Tasks to perform >>
A. In the mailing-list post about the FHS, why does the writer consider /usr/lib/menu compliant? Answer in one to three sentences.
B. In the mailing-list post about the FHS, what does the passage from "On Wed, May 23, 2001 at 12:12:30PM" up to and including "they *should* go." read like with "repositories" renamed to "archives"?
C. According to the mailing-list post about the FHS, where was the FHS at one point going to say such things should go?

Source >>

━━━━━━

On Wed, May 23, 2001 at 12:12:30PM -0700, Chris Waters wrote:
> On Wed, May 23, 2001 at 09:17:57PM +1000, Anthony Towns wrote:
> > (The exceptions we allow are cases where (a) the FHS doesn't really say
> > anything useful, like where CVS repositories should go, and (b) /usr/doc,
> > which we're aiming for compliance with anyway. Are there more?)
> As for (a), the FHS may not say where repositories go, but it *does*
> say that "[a]pplications should generally not add directories to the
> top level of /var.  Such directories should only be added if they have
> some system-wide implication, and in consultation with the FHS mailing
> list."

Which is great and all, but it doesn't say where they *should* go.

At one point, it was, aiui, going to say such things should go in
/svc/cvs or something similar. But that was controversial and didn't
happen. AIUI. IIRC.

I count not giving a sensible alternative place for something to go as
not saying anything useful.

> Are there more?  Yes, there's /usr/lib/menu, which we don't even have
> a migration strategy for, 

Uh, that's possibly architecture dependent though: it'll contain different
things on different arches if, eg, you support i386 and sparc and have
acroread.deb installed on all arches it supports (ie, i386 only). Likewise
if you have aethera installed wherever possible and have both alpha
machines as well as sparc and i386 machines sharing a single /usr/share.

So /usr/lib/menu seems entirely compliant to me.

> and there are cross-compilers, whose
> time-honored standard locations have been completely banned by the
> FHS.

━━━━━━

Given records >>
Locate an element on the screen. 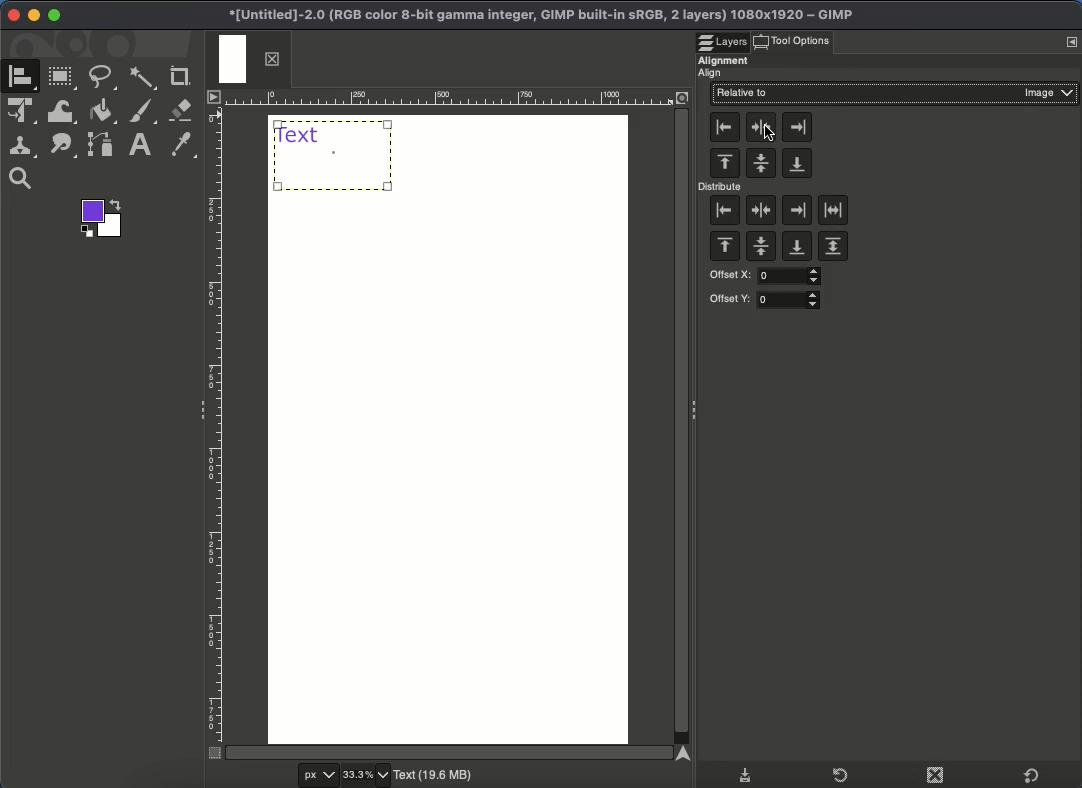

━━━━━━

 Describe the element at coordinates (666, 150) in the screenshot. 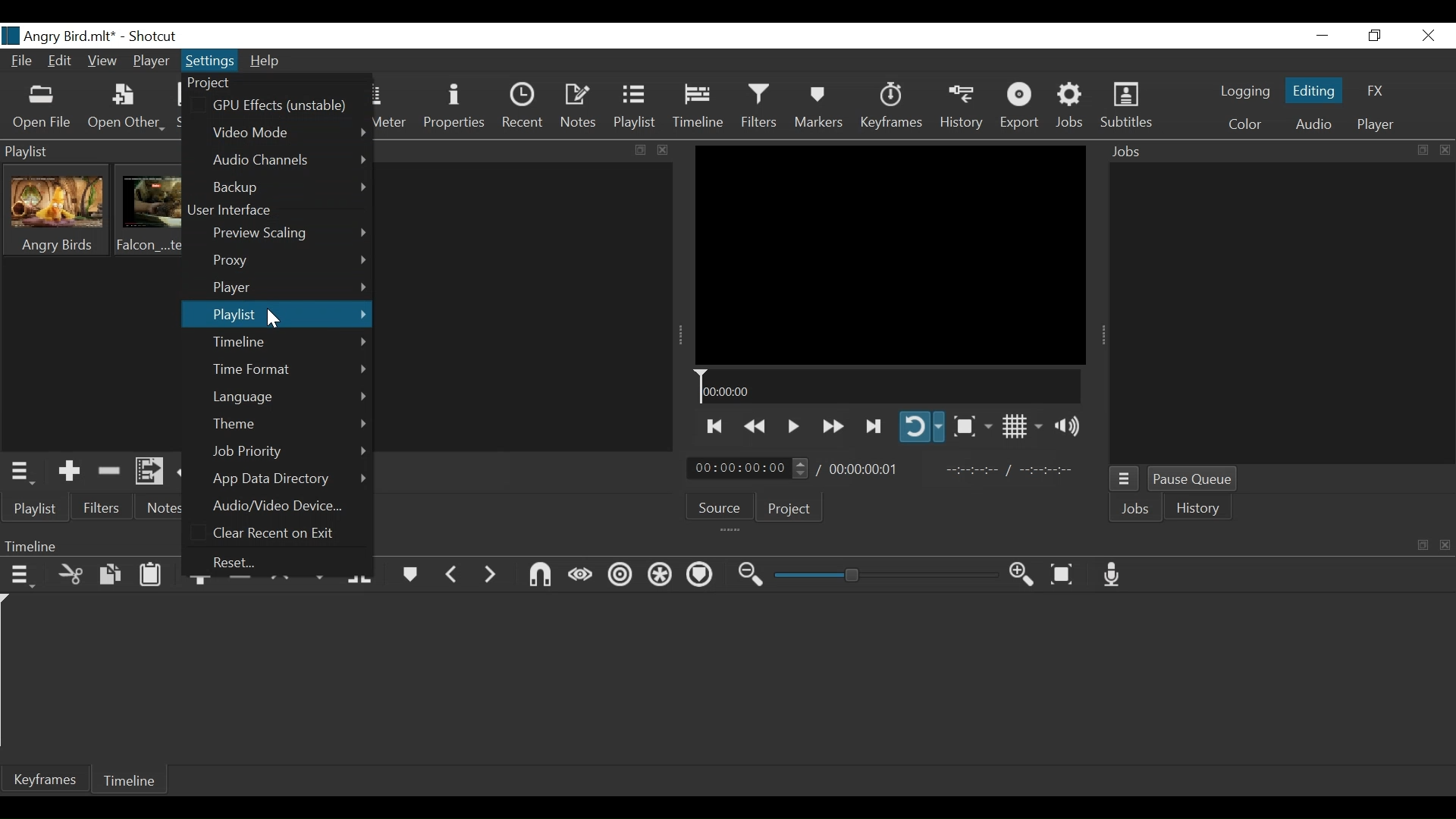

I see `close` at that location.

━━━━━━

Replies >>
A. The writer sees /usr/lib/menu as possibly architecture dependent, since it can hold different things on different architectures. One example is acroread.deb installed on i386 only on a system that also supports sparc. Another is aethera installed wherever possible on alpha, sparc and i386 machines sharing a single /usr/share.

B.
On Wed, May 23, 2001 at 12:12:30PM -0700, Chris Waters wrote:
> On Wed, May 23, 2001 at 09:17:57PM +1000, Anthony Towns wrote:
> > (The exceptions we allow are cases where (a) the FHS doesn't really say
> > anything useful, like where CVS archives should go, and (b) /usr/doc,
> > which we're aiming for compliance with anyway. Are there more?)
> As for (a), the FHS may not say where archives go, but it *does*
> say that "[a]pplications should generally not add directories to the
> top level of /var.  Such directories should only be added if they have
> some system-wide implication, and in consultation with the FHS mailing
> list."

Which is great and all, but it doesn't say where they *should* go.

C. In /svc/cvs or something similar.